Le mouvement associatif fut le seul à s’inquiéter des premiers signes du réchauffement climatique. L’urgence et la difficulté de la tâche n’en sont que plus importantes.

Claude-Marie Vadrot  • 10 décembre 2009 abonné·es

«Les dégagements de chaleur en des quantités ou sous des concentrations telles que l’environnement ne puisse plus en neutraliser les effets doivent être interrompus de façon à éviter que les écosystèmes ne subissent des dommages graves ou irréversibles. » Cette phrase figurait en introduction du paragraphe 6 de la déclaration adoptée en 1972 à l’issue de la première conférence mondiale sur l’environnement et le développement organisée à Stockholm par les Nations unies. Elle contenait, après les interventions de quelques experts provoquant le scepticisme de leurs collègues et les ricanements des constructeurs automobiles, un avertissement qui fut immédiatement oublié jusqu’à la conférence de Rio, en 1992. Tout comme les politiques ont oublié que le Groupe d’experts intergouvernemental sur l’évolution du climat (Giec) a été créé il y a vingt et un ans et que son premier rapport, publié dans l’indifférence en 1990, a servi à la rédaction de la Convention cadre des Nations unies sur les changements climatiques adoptée par 131 chefs d’État réunis au Sommet de la Terre de Rio. Et il fallut attendre 1995 pour que se réunisse à Berlin la première conférence sur le climat.

La conférence de Copenhague est donc la vingt-deuxième grand-messe internationale consacrée au climat. Elle est destinée à revoir les décisions, connues sous le nom de « protocole de Kyoto », prises au Japon en 1997, qui ne furent jamais ratifiées par les États-Unis et le furent seulement en 2004 par la Russie, ce qui permit l’entrée en vigueur des accords signés en février 2005, huit ans après leur signature.
Pendant tout ce temps perdu, les rapports du Giec n’ont guère été relayés que par les mouvements associatifs et par les pays menacés par la hausse du niveau de la mer, la recrudescence des accidents climatiques et la fonte des glaciers.

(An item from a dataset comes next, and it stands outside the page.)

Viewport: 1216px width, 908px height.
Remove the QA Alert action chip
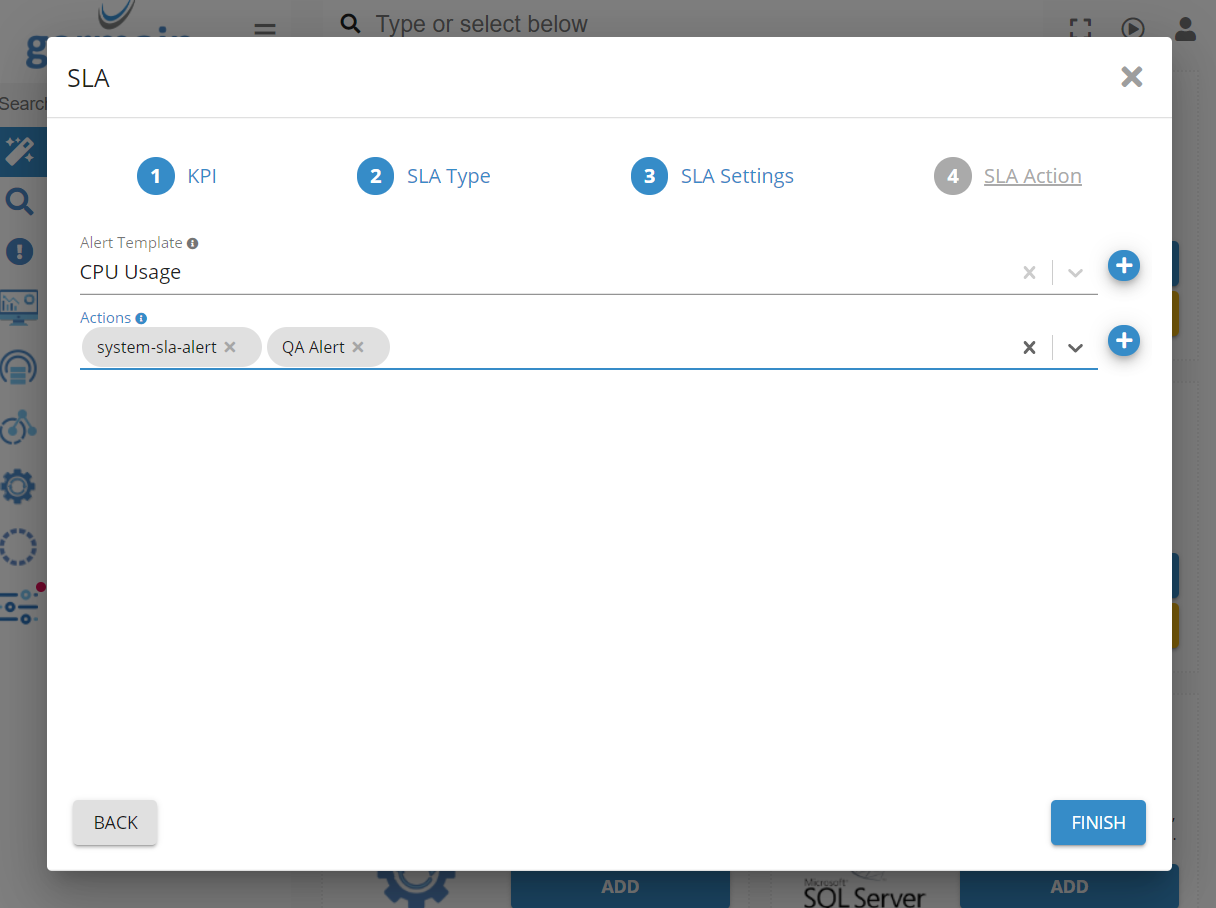(x=358, y=347)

Il s’agit donc maintenant de limiter l’augmentation de la température de la planète à 2 °C d’ici à 2050. Et, pour ce faire, au minimum, de réduire la consommation d’énergie et de freiner la déforestation.
En donnant une chance aux pays du Sud de faire face à la situation sans être pénalisés, tout en sachant qu’une reconversion des échanges et des économies va coûter très cher.